Askia MuhammadColumnistsOp-EdOpinion

MUHAMMAD: Have Reparations Co-Opted Black Militants?

As much as I embrace the need for reparative justice for Black people in America, I’m afraid that the recent success of H.R. 40, the congressional measure to establish a commission to investigate the question, may have actually done a disservice to the cause of Black liberation because it has made the Black Militant movement get comfortable with within the system that continues to cause our distress.

That system had promised, then rescinded the offer of, “40 acres and a mule,” part of Special Field Orders No. 15, a wartime order proclaimed by Union Gen. William Tecumseh Sherman on Jan. 16, 1865, during the Civil War, to allot land to freed families, plots of land no larger than 40 acres. The idea was to encourage slaves to rebel and help the Union troops win the Civil War, and to compensate them with some land of their own so they would be free indeed — economically — when their true emancipation came.

When the war ended, the slaves learned what the Native people were being taught: “White Man speaks with forked tongue.” The betrayal of the promise to the freed slaves was just another of “The Trail of Broken Treaties,” with which the Native people were all too familiar, at the hands of white Americans.

Me, I got involved in the militant-reparations cause in the 1960s. First with the Republic of New Africa (RNA), and then with the Nation of Islam — the Black Muslims. I was a student activist and campus newspaper editor at San Jose State University. I saw the dawn of the Black Panther Party for Self Defense just up the road in Oakland. I drifted into the Black Nationalist camp — the “cultural nationalists,” as we were derided by the “revolutionary” Panthers.

I heard and championed the cause of George Jackson, the brilliant political prisoner, and his companions John Clutchette and Fleeta Drumgold, who were known as the Soledad Three. I went to that desolate penitentiary to report on their cause, from the very beginning. I interviewed George’s mother Georgia and his brother Jonathan. I attended both their funerals.

I followed the brilliant, the beautiful, Angela Davis, the she-ro who stood unflinchingly for the cause and became Public Enemy No. 1 until her capture and imprisonment in San Jose. I took her Muslim Bean Pies to the jail, and reported on her trial, sending a dispatch via Western Union telegraph to the Muhammad Speaks newspaper on June 4, 1972, when she was acquitted.

We were all committed, far outside of the mainstream. While there were differences in strategies and philosophies among us, the one thing we had in common was an understanding that the “system” had never done right by our people, and that we had few, if any, friends in high places. From Emmett Till to Li’l Bobby Hutton, we had the “receipts” documenting our oppression.

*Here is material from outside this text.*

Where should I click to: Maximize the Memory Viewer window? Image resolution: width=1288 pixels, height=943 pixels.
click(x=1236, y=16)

In 1968, the RNA issued its manifesto, declaring “Free The Land” and demanding five states in the territorial United States — South Carolina, Georgia, Alabama, Mississippi and Louisiana” as the land base for the new “Black Nation.” That was the true basis of progressive black thinking, not receptions with members of Congress.

But soon, I found the Nation of Islam better suited my yearning. “We want our people in America whose parents or grandparents were descendants from slaves to be allowed to establish a separate state or territory of their own — either on this continent or elsewhere. We believe that our former slave masters are obligated to provide such land and that the area must be fertile and minerally rich. We believe that our former slave masters are obligated to maintain and supply our needs in this separate territory for the next 20 to 25 years — until we are able to produce and supply our own needs.” That says it all for me. That’s the reparations — the reparative justice — our people need and deserve.

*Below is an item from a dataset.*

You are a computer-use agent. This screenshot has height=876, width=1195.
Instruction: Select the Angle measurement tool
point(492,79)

But this current HR 40 legislation is about trying to bring about economic parity, closing the Black-white wealth gap — in other words making Black folks more and more like the white folks who have tormented us for centuries, not true liberation.

The leaders of the reparations movement have been deluded with the notion that white folks will treat us right this time, not like before when they tricked us or cowered us into accepting their hateful will.

The reparations movement’s thinking that Blacks will get on an equal footing with white people in America is a fool’s errand. Whites are digging in their heels with their Freedom Caucuses, Proud Boys, Three Percenters and America Firsters, trying to make their superior position over Blacks permanent.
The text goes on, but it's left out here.